Choosing a name for our second child was hard but we finally settled on the name Isaac, which we especially liked because it means “he laughs” in Hebrew, and every parent wants their child to be a smiley, happy person. Ironic that choice was to be – for Isaac will never smile, blink or even frown.
When I walked into hospital to have a caesarean (Isaac was in the breech position) little did we know what a journey we were about to begin. Surgery was uncomplicated, and our first few hours with Isaac were relaxed and beautiful. Me, my husband and our perfect baby son were left in peace for hours before being transferred to the ward. Isaac’s brother came to meet him a few hours later and, other than worrying about whether I would be able to see the last episode of Life on Mars that night, all seemed fine. That all changed as my favourite programme was about to start.
By 9pm that night, Isaac had still not fed properly and we started to be concerned. As he had still not fed sufficiently, every other hour we were woken to try to feed, and in between that time poor Isaac had a needle in his foot (eight times in total) to check glucose levels. When no amount of prompting could encourage him to feed, he was taken to special care at 3am and I was left alone, with no baby to cuddle, in a ward full of crying babies and feeding mothers. It took five days before we could go home and, even then, no one knew why he was having problems feeding.
The consultant paediatrician decided that Isaac should have some genetic tests to see if any specific problems could be identified. Investigations continued and we had two agonising weeks to wait to see what the tests revealed. We cried with relief when those tests came back negative. This relief was, however, short-lived. Although Isaac was feeding slightly better, I still instinctively felt something was wrong.
Over the next few months, Isaac developed well but his eyes were extremely turned in and did not move outwards. An appointment was made with the eye specialist, and we all thought the reason we were still waiting to see his first smile was because he had poor eyesight. Every day I hoped to see a smile from Isaac but, despite trying the usual peekaboo games, there was still no flicker of a smile. He had chuckled a few times and even laughed, but no smile lit up his face.
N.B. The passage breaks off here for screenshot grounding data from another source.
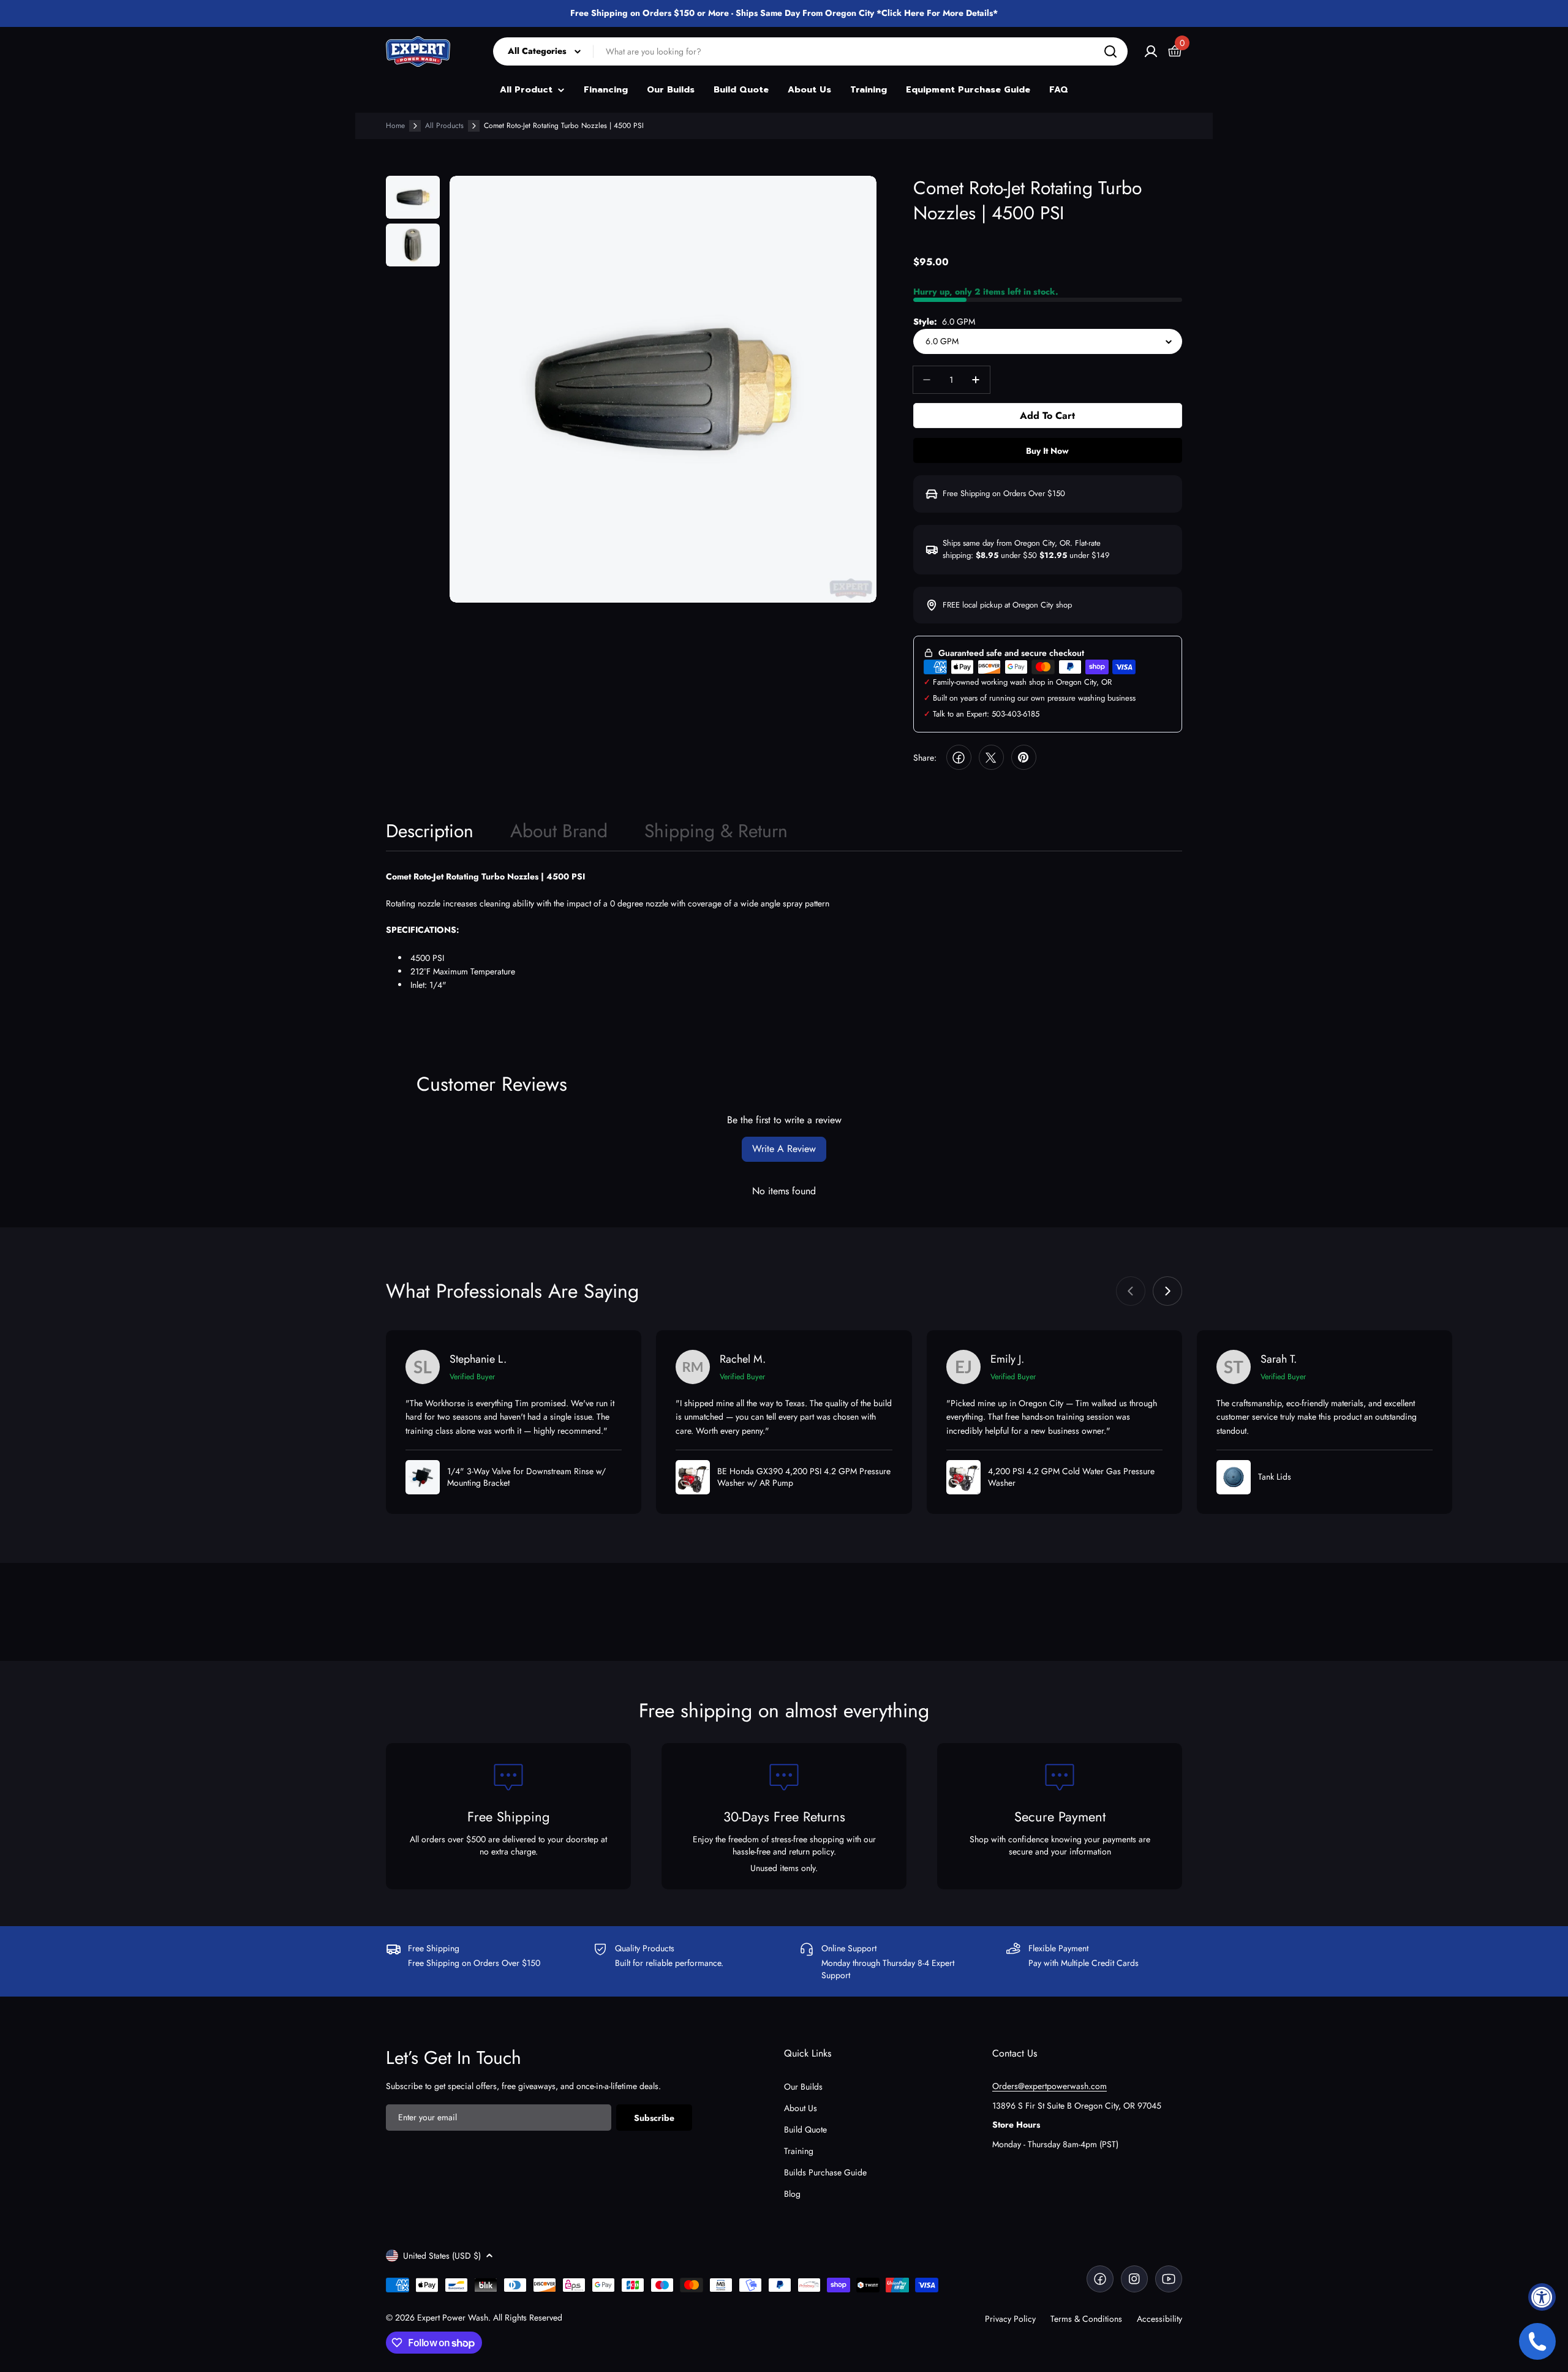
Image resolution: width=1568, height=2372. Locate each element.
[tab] (429, 835)
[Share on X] (991, 757)
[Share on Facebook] (958, 757)
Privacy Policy (1010, 2319)
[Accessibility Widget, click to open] (1542, 2297)
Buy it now (1047, 451)
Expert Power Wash (452, 2317)
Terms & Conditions (1086, 2319)
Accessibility (1159, 2319)
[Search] (1110, 51)
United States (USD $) (442, 2256)
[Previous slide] (1130, 1291)
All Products (444, 125)
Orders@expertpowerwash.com (1049, 2086)
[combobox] (810, 51)
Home (395, 125)
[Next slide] (1167, 1291)
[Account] (1151, 51)
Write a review (784, 1149)
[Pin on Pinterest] (1023, 757)
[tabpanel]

When Isaac was eight months, we had our regular check-up appointment with the paediatrician and he said he was happy with Isaac’s development. I breathed a sigh of relief, as I still felt something was not quite right, and then just before we left, in the chaos of packing everything up and trying to keep two children quiet, the consultant dropped the bombshell that Isaac has a rare syndrome called Moebius. The eye specialist had recognised the symptoms, impressively, as the condition is so rare, and passed the diagnosis to the paediatrician. We were told that Isaac had a condition (of which there are only around 200 cases in the UK) that meant he would never smile, blink or move his face. When we asked what this meant, we were told that he was as he was and there was no cure and were sent on our way. Clutching a piece of paper with Moebius syndrome written on it, I started my quest for answers.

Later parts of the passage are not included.